A fine anno (30 dicembre) il cordone ombelicale infine si salda: Steve Lacy è nell’orchestra che incide «Big Band and Quartet in Concert» (Columbia) di sua maestà in persona, l’ineffabile Thelonious. Fra edizione originale in vinile e successiva integrale in doppio cd (oltre un’ora e tre quarti di musica), sono molte le gemme del songbook monkiano affrontate, da Bye-Ya a I Mean You, Evidence ed Epistrophy, Misterioso e Four in One… Però i solisti chiamati al centro del proscenio sono altri (specificatamente Thad Jones e i membri del quartetto) e Steve se ne sta tranquillo in sezione, ogni tanto anche avvertibile (per esempio in Four in One e nell’ultima ripresa di Epistrophy). Il suo soprano è invece in bella evidenza in una rimpatriata di pochi mesi dopo, a cavallo tra aprile e maggio 1964, in grembo alla grande madre trad, per un omaggio a Louis Armstrong da parte del settetto di Bobby Hackett («Hello Louis!», Epic).

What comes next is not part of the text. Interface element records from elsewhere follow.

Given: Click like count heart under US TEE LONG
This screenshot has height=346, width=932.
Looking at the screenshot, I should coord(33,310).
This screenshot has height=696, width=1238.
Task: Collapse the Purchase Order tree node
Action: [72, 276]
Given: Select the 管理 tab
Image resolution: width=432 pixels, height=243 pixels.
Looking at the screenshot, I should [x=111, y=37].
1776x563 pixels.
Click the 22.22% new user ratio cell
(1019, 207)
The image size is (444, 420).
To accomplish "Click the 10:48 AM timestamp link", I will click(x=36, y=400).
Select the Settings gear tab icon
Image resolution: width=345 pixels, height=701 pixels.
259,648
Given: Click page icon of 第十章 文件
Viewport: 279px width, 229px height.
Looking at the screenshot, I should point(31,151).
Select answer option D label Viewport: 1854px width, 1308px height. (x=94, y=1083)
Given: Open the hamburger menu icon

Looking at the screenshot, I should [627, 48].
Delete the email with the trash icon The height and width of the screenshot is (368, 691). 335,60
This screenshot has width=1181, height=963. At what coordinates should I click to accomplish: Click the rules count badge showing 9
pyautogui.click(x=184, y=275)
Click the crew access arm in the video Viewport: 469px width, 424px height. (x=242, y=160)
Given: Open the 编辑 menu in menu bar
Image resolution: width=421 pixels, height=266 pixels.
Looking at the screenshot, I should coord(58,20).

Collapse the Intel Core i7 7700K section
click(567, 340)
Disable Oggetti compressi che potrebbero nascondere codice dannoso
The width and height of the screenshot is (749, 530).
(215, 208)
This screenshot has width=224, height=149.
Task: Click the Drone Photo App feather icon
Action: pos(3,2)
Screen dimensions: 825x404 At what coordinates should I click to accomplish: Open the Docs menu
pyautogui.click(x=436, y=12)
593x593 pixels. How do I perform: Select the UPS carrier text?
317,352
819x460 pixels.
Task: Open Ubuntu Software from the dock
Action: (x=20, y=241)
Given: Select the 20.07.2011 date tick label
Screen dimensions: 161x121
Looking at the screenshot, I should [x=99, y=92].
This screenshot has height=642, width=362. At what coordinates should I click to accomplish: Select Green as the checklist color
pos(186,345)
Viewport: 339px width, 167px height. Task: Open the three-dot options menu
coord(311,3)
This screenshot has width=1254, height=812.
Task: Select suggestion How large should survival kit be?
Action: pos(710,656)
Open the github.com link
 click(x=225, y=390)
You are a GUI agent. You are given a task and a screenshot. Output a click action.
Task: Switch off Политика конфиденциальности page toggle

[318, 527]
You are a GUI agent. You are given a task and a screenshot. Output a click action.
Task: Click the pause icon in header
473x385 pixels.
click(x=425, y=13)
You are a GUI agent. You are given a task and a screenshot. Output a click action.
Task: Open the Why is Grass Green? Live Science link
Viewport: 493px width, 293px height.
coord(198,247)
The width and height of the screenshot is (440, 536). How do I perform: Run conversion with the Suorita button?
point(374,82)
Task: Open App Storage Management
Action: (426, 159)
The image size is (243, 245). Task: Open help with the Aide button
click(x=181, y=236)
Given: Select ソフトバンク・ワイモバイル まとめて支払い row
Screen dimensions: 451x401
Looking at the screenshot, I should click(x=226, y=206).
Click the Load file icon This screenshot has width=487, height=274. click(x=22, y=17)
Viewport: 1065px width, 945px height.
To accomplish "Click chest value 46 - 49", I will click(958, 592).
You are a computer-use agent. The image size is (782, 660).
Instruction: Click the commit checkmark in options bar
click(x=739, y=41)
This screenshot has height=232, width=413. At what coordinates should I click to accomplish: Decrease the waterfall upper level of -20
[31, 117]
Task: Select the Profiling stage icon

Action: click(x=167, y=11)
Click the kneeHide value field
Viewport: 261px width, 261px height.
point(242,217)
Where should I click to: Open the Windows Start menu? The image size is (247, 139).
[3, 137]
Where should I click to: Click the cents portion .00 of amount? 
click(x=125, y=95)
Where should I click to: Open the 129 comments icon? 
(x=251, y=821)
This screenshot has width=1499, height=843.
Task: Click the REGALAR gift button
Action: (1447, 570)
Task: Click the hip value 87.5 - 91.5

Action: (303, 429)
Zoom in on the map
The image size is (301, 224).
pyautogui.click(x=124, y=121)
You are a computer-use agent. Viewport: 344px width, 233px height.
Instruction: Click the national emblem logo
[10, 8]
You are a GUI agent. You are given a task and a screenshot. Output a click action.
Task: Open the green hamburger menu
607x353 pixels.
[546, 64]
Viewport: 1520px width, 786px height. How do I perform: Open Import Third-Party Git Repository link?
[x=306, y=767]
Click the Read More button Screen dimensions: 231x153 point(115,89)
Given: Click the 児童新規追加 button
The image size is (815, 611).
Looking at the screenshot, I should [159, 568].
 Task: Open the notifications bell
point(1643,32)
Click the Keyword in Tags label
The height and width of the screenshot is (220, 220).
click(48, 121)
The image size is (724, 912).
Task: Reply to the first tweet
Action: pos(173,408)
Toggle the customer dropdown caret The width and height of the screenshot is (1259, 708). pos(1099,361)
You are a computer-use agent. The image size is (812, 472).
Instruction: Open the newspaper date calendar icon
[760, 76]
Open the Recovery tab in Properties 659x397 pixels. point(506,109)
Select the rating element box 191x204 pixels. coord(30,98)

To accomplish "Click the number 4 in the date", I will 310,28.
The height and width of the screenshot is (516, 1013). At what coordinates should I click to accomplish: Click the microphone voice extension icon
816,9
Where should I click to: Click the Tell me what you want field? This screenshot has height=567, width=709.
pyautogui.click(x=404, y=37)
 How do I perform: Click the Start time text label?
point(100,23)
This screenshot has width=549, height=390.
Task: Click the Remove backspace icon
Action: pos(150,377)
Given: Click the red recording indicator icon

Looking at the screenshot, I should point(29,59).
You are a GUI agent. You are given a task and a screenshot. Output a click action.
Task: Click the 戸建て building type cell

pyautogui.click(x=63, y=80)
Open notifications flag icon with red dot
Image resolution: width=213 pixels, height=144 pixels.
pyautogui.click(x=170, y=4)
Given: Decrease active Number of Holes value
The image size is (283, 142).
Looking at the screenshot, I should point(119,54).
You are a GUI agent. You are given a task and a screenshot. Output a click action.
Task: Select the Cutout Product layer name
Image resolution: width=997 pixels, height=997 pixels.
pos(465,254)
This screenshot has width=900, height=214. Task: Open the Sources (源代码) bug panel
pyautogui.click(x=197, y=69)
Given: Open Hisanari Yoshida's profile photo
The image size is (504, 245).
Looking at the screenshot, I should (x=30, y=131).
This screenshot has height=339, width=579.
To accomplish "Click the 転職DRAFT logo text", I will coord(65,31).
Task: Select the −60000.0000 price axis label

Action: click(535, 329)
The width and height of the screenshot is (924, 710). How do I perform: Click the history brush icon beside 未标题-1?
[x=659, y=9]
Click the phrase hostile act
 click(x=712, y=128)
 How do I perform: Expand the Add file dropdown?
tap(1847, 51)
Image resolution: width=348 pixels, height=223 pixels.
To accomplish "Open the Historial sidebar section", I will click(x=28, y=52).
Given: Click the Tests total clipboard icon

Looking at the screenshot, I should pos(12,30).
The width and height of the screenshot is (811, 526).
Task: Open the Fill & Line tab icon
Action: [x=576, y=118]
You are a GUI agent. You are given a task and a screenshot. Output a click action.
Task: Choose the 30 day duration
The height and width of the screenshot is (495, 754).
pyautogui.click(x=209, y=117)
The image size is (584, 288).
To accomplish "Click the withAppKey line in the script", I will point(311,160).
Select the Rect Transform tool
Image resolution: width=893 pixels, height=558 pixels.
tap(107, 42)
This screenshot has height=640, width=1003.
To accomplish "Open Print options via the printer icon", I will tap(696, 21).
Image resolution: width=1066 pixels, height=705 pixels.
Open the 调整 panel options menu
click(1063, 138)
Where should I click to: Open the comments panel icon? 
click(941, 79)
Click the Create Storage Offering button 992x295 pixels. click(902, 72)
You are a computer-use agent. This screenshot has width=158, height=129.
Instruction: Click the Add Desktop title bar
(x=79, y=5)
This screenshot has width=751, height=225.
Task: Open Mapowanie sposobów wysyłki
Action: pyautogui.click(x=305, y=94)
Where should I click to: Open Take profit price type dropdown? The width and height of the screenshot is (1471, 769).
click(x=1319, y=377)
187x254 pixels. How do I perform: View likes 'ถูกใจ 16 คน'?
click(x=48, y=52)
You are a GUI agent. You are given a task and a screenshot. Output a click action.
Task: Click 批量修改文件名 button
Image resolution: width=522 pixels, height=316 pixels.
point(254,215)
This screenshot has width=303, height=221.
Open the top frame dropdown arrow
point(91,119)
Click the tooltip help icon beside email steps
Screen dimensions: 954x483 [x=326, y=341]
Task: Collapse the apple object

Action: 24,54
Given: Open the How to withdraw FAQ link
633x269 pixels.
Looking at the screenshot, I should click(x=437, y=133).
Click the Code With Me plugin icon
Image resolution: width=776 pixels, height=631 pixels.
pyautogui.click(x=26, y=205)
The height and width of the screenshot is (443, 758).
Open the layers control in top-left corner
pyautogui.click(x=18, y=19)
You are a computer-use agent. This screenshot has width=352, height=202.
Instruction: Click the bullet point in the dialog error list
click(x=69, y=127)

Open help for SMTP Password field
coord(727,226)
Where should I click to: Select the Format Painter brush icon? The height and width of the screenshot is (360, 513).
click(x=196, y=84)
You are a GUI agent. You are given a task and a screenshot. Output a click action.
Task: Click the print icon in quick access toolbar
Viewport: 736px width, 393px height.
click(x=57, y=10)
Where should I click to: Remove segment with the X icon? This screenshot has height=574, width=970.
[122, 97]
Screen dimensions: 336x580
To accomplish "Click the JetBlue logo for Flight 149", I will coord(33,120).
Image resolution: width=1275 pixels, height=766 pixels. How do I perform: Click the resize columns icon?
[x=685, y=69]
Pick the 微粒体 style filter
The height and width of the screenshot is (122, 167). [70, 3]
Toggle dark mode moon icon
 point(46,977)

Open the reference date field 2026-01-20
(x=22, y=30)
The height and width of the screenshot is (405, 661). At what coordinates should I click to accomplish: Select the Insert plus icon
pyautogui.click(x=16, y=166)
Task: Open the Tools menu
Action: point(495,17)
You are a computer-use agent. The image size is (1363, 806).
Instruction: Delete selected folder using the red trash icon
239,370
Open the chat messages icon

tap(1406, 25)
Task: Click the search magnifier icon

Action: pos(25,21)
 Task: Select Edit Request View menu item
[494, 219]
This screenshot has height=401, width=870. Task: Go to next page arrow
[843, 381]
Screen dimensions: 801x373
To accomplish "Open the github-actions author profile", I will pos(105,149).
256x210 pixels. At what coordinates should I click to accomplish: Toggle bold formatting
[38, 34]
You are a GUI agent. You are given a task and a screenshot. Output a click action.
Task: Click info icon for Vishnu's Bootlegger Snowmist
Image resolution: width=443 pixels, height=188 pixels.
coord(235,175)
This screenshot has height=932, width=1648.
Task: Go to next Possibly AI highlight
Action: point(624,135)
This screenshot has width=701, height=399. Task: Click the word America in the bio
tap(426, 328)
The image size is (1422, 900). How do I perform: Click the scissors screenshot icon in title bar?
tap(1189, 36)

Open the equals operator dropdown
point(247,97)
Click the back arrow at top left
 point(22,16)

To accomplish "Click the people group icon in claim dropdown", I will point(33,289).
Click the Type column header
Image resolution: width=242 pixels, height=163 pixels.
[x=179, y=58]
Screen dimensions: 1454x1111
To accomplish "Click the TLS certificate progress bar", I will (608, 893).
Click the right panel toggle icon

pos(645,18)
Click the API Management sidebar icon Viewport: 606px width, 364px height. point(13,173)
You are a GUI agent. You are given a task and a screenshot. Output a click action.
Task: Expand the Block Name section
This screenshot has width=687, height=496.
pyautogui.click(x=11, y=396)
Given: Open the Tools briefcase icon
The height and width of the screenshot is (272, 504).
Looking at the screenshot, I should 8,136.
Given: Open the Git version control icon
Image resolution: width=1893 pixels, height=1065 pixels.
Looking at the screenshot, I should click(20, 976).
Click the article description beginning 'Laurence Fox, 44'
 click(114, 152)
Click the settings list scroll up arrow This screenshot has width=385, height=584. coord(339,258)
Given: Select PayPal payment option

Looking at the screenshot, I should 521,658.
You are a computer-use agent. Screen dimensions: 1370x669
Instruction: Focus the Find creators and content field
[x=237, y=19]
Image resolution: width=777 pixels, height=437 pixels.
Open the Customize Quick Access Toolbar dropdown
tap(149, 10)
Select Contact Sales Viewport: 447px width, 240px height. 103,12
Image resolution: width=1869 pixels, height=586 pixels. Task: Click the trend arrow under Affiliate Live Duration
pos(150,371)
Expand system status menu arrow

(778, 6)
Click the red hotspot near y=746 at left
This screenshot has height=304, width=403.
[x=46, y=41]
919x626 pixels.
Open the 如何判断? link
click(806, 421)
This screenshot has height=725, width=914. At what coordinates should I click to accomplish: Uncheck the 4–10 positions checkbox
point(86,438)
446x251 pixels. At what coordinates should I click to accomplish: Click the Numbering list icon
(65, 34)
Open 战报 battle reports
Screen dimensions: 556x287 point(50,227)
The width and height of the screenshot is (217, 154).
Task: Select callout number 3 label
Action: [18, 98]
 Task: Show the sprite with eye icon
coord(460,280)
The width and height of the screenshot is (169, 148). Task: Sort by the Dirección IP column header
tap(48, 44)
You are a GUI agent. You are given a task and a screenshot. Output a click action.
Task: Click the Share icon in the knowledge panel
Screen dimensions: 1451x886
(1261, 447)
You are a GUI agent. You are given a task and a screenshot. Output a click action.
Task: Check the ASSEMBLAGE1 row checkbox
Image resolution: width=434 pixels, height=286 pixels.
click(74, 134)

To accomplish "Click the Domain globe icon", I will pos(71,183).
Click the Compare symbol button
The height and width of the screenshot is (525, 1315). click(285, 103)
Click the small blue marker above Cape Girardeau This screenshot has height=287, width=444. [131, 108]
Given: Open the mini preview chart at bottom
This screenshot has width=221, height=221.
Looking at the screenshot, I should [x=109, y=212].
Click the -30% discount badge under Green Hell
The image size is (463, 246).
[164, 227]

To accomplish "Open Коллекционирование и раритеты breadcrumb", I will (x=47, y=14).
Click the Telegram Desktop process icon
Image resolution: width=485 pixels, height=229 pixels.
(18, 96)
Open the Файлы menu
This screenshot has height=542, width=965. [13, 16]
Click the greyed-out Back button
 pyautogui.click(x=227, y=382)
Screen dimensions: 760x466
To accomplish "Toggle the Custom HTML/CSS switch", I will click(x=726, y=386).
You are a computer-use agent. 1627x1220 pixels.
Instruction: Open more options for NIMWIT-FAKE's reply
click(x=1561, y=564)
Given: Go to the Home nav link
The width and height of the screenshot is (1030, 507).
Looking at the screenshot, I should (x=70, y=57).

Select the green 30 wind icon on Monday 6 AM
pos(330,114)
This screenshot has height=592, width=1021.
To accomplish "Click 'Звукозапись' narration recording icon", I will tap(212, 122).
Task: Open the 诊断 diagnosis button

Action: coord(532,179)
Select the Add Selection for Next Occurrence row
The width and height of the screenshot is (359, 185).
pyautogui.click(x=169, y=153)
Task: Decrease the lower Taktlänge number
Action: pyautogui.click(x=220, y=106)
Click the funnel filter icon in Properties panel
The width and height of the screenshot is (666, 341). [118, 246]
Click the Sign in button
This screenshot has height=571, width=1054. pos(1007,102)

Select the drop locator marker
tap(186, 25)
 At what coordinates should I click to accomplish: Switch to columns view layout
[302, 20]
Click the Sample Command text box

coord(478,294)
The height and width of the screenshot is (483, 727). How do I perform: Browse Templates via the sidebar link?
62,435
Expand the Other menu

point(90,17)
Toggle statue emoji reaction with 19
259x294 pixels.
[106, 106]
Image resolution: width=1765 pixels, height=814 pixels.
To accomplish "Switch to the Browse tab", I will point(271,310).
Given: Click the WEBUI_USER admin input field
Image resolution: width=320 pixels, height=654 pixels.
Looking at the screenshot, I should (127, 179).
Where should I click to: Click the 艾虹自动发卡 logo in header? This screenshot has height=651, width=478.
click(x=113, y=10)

Bisogna dunque approdare a un nuovo rendez-vous con Gil Evans per esaurire il nostro itinerario, visto che le tre sedute d’incisione che generano l’album in questione, il nodale «The Individualism of Gil Evans» (Verve), si chiudono il 9 luglio 1964, due sole settimane prima che Steve Lacy compia trent’anni (le altre due sessions risalgono al settembre 1963 e al 6 aprile 1964). Andrà precisato che la versione in cd dell’album, lunga oltre 68 minuti laddove il 33 giri originario durava la metà, include cinque brani senza Lacy, che compare quindi nell’iniziale Barbara Song targata Brecht/Weill, dai magnifici colori pastello così cari a (e qualificanti di) Evans (con flauti e corni sugli scudi e assolo centrale affidato al tenore di Wayne Shorter), il quale Evans firma i tre episodi successivi, nell’ordine Las Vegas Tango, sempre con i suoi colori e quell’inflessione spagnoleggiante che ha solcato non di rado la sua musica, il dittico Flute Song/Hotel Me (quest’ultimo in realtà firmato in coppia con Miles Davis), incline a dinamiche più accese, e El Toreador, con la tromba di Johnny Coles al centro delle operazioni. Oltre a Shorter e Coles, fra i musicisti coinvolti figurano Frank Rehak, Julius Watkins, Bill Barber, Jimmy Cleveland, Eric Dolphy, Jerome Richardson, Kenny Burrell, Gary Peacock, Richard Davis, Milt Hinton ed Elvin Jones, pur tenendo sempre conto che questa è musica essenzialmente (quasi statutariamente, vien da dire) corale, nelle cui pieghe si insinua anche il soprano di Lacy, senza peraltro mai uscire allo scoperto. Cosa che gli accadrà copiosamente in un futuro assai prossimo, visto che sono in arrivo la Jazz Composer’s Orchestra, e poi Roma, Milano, Buenos Aires, e finalmente Parigi. Tutta un’altra storia, già, che magari racconteremo la prossima volta.